* [Extracted text]:
— BEGIN —
By using the properties of derivatives and of definite integrals one obtains

$\begin{array}{l} \frac{d}{d x} \int_{a}^{x} f (u) d u = \lim_{Δ x \to 0} \frac{\int_{a}^{x + Δ x} f (u) d u - \int_{a}^{x} f (u) d u}{Δ x} = \\ = \lim_{Δ x \to 0} \frac{\int_{x}^{a} f (u) d u + \int_{a}^{x + Δ x} f (u) d u}{Δ x} = \\ = \lim_{Δ x \to 0} \frac{\int_{x}^{x + Δ x} f (u) d u}{Δ x} = \lim_{Δ x \to 0} \frac{f (x) Δ x}{Δ x} = f (x) \end{array}}$	(2.2.1.13)

On the other hand we know that by definition the derivative of the indefinite integral I(x) gives the same result:

$\frac{d}{d x} I (x) = \frac{d}{d x} \int f (x) d x = f (x)$	(2.2.1.14)

We obtained therefore that up to an additive constant

$\int_{a}^{x} f (u) d u = \int f (x) d x = I (x)$	(2.2.1.15)

An additive constant comes with the indefinite integral which should be adjusted in order to balance the contribution of the lower limit a of the definite integral.

Now we are ready to express any definite integral in terms of indefinite integrals:

$\begin{array}{l} \int_{a}^{b} f (u) d u = \int_{a}^{b} f (x) d x = \\ = \int_{a}^{c} f (x) d x + \int_{c}^{b} f (x) d x = \\ = \int_{c}^{b} f (x) d x - \int_{c}^{a} f (x) d x = \\ = I (x = b) - I (x = a) = \\ = I (x) \|_{a}^{b} \end{array}}$	(2.2.1.16)
— END —
* [Data rows]:
— BEGIN —
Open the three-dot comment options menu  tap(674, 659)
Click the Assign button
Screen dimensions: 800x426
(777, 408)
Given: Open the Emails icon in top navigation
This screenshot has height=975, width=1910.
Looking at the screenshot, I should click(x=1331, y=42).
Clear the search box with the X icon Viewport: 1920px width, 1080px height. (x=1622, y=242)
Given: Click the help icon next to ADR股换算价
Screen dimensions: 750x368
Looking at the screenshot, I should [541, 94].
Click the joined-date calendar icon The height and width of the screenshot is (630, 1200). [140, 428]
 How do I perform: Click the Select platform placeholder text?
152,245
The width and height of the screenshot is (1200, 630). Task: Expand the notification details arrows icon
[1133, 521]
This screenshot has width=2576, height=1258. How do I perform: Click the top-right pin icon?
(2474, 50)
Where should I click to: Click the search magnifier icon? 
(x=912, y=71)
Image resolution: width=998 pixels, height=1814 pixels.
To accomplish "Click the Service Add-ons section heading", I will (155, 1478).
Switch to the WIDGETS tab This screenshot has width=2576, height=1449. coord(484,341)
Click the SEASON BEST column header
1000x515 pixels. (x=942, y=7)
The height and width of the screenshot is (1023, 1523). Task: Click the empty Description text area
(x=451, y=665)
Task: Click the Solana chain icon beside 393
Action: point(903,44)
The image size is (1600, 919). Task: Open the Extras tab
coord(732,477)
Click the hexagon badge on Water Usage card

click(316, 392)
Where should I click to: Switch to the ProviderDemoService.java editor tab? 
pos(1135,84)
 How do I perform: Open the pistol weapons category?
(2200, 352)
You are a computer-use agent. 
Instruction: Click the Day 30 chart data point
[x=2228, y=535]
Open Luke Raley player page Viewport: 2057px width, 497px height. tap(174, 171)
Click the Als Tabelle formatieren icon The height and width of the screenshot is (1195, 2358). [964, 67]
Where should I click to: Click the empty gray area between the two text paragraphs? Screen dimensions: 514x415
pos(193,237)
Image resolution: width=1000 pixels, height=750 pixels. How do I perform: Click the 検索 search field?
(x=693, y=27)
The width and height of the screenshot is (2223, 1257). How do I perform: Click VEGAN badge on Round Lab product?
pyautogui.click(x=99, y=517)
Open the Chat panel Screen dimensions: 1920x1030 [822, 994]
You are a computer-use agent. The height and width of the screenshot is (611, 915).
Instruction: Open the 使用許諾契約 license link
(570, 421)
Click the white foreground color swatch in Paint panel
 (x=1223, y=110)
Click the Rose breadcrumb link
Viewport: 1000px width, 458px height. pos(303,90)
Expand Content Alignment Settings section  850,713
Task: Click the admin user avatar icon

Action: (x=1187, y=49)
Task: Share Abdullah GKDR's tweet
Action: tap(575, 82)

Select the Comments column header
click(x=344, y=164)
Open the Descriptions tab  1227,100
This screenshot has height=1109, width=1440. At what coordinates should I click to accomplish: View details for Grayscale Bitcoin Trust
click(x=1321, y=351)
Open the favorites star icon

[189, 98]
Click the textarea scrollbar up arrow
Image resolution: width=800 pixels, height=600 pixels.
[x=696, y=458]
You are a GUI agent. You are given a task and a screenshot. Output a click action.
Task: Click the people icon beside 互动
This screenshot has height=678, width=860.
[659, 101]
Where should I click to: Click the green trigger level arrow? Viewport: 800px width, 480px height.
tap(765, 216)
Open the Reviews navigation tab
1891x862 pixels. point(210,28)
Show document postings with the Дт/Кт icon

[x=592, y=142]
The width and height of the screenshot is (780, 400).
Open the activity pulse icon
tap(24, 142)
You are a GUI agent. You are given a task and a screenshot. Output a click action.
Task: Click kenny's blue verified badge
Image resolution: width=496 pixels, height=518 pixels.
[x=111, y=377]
— END —
* [Written task]:
Please decide whether each of the following statements agrees with the passage on definite and indefinite integrals, answering yes or no and quoting the words of the passage that settle it. (a) The equality of the definite integral from a to x and the indefinite integral holds up to an additive constant. (b) The additive constant is adjusted to balance the contribution of the upper limit of the definite integral. (c) The derivative of the indefinite integral I(x) gives a different result from the derivative of the definite integral.

* [Result]:
(a) Yes: "We obtained therefore that up to an additive constant"
(b) No: "in order to balance the contribution of the lower limit a of the definite integral"
(c) No: "by definition the derivative of the indefinite integral I(x) gives the same result"